★ギルド長視点
「ああ、カイが選んだ最後の子の紙……って、まさか!」
女性職員がうんと頷いた。
そして、いくつかの光を消す。
「ゴブリン、30、負傷者あり、犠牲者なし……」
消えた光の場所と同じ場所が書かれた紙の部分を読み上げる。
「おい、こりゃ……」
ガルダが興奮気味に俺の顔を見た。
「犠牲者が減らせるな……」
今まではどうしても救援要請を誰かがギルドまで急いで伝えにきてそれから救援に向かうしかなかった。
時には、誰も救援に向かえる者がギルドにいなくて戻るのを待ち向かったため手遅れになってしまうこともあった。
それが、直接森の中にいる冒険者が救援要請をした者たちの場所に向かえるようになるならば、助けられることが増えるだろう。
助けてくれというだけではなく、魔物の種類や数も伝えることができるならばどれくらいのレベルの人間が何人救援に向かえばいいかもわかる。
ということは。
「救援要請用の他に救援に向かう人間側の暗号もあったほうがいいな。街道を道行く人間が使える物もあるといいだろう」
「となれば、火光で魔物避けだけではなく、LEDというのか?光の狼煙とでもいいのか、両方の意味で光属性の者が護衛任務に同行することに意味が出てくるな。森での魔物討伐にも必要だろう。耕作地を広げるにも、……そうだな見張り台の任務は今まで遠距離魔法で魔物を討伐できる者を2人組にしていたが、それも考え直す必要がありそうだ」
俺とガルドが興奮気味に話をしていると、女性職員も会話に加わった。
「光属性魔法の冒険者をリストアップします」
「ああ、すでに仕事をしていない者たちにも声をかけたいからそれも頼む」
「はい。それから、講習会の計画もしなければなりません」
「そうだな、暗号文はもう少し必要な用語を練ろう。
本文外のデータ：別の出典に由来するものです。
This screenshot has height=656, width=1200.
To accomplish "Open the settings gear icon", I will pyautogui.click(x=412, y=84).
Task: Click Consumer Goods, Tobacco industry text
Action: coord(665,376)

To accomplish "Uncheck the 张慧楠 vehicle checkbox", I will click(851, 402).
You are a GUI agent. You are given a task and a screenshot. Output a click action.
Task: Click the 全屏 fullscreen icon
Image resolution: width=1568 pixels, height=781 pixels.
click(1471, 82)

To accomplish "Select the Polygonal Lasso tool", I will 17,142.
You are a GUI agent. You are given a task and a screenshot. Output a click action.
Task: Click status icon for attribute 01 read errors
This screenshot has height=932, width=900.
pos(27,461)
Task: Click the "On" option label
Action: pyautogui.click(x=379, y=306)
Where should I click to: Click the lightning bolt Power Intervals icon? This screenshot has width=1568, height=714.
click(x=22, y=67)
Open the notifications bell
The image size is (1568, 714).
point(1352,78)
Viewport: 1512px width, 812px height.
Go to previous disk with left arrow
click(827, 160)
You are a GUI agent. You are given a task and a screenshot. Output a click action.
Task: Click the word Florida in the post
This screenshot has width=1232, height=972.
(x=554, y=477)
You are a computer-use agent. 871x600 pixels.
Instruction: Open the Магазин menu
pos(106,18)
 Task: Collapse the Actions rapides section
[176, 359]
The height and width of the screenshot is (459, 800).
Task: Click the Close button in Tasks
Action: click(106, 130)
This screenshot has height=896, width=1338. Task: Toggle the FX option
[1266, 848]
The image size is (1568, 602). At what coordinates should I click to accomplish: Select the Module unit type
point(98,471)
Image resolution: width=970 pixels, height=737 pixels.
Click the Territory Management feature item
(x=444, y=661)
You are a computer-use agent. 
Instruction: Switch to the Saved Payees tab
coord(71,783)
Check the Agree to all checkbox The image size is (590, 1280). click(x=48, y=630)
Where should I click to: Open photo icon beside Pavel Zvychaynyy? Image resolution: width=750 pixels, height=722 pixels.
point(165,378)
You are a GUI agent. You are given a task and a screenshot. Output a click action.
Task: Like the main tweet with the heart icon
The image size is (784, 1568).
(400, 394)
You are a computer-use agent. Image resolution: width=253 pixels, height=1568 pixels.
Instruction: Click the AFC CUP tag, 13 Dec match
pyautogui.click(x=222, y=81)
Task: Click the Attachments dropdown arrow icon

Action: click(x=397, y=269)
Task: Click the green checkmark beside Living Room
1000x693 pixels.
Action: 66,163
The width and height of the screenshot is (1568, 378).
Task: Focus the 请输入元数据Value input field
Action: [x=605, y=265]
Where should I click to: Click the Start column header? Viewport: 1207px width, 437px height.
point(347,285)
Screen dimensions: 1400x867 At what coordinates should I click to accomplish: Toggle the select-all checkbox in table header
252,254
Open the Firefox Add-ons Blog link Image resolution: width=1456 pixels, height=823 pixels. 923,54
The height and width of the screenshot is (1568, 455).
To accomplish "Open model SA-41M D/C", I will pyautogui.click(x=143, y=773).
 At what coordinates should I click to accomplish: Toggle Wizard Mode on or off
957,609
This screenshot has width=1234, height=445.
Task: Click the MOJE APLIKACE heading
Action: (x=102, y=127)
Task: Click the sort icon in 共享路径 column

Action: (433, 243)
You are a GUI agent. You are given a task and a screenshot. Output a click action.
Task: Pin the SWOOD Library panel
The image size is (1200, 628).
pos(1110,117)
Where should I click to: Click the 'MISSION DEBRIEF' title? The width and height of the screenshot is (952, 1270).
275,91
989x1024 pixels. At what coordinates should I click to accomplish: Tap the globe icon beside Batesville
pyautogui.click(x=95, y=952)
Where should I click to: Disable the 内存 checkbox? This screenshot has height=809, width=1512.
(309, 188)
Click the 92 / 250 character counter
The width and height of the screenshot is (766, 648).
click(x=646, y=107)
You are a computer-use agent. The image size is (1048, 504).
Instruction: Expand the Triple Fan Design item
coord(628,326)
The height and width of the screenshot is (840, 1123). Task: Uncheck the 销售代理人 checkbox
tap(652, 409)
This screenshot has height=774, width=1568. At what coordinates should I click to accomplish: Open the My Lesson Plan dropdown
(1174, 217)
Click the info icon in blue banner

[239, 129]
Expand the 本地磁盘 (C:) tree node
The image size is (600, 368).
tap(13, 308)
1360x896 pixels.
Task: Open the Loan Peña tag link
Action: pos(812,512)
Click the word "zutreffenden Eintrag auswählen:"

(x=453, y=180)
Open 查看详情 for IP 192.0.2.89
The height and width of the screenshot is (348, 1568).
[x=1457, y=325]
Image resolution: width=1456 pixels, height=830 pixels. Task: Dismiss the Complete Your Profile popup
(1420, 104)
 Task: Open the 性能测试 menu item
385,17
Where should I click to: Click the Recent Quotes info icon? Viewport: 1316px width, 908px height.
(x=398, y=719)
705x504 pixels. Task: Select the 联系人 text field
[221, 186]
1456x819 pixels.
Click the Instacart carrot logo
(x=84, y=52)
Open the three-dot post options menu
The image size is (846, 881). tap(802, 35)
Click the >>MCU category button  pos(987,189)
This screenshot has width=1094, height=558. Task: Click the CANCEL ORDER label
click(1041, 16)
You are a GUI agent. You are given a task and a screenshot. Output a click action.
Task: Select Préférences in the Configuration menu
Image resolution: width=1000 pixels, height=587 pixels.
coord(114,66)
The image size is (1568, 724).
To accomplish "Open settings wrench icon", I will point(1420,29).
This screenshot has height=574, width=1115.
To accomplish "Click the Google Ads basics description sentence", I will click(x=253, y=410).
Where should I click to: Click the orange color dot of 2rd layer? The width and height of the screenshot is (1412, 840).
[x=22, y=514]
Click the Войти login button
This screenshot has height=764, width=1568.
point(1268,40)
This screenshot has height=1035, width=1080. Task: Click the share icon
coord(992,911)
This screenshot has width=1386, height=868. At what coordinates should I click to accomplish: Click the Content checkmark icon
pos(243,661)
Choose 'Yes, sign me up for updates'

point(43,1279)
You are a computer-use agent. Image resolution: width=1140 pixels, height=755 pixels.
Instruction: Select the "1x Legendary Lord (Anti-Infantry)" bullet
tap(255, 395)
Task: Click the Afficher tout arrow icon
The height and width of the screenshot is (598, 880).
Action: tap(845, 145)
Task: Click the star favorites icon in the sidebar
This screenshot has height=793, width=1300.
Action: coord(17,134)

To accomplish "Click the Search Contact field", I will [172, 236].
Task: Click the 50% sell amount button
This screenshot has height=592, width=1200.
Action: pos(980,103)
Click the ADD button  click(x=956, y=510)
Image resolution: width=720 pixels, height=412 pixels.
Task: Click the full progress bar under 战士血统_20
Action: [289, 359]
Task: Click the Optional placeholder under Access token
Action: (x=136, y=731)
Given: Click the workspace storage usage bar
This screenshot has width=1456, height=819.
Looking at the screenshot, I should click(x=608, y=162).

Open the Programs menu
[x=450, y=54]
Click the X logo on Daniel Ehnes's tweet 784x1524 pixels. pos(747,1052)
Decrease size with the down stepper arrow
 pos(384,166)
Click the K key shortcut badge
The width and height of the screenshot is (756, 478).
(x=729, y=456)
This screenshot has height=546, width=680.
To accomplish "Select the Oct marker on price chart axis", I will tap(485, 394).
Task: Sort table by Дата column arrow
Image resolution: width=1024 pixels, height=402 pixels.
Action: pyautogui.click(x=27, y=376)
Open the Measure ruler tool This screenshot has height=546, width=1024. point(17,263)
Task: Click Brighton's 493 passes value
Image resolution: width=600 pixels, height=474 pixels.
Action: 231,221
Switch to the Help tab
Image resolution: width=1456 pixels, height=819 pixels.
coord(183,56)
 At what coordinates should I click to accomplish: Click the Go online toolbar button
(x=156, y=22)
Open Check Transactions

救援物資に関しても必要な場合があるだろう。食料が尽きているとか」
「では職員各自に案を出してもらい、会議を行いましょう。準備します」
「頼む」
女性職員がお辞儀をして部屋を出ようとしたところにガルダが声をかけた。
「だが、仕事は明日にしろ。もう遅い。残業はほどほどに帰って休むように」
女性職員がバツの悪そうな顔をして小さく返事をして部屋を出て行った。あれは確実に夜を徹して仕事をしようとしていた顔だな。
「お前もだぞ」
ガルダが俺の頭に手を置いた。
「ちゃんと休め。それから、もっと大事なことが一つある」
ん?
今まで、休むこと以上に大切なことなんてガルダが言ったためしがなかったのに、いったいなんだ?
くふふふふー。
がんばれ光魔法!君の行きつく先は、レーザーばかりじゃないのだ。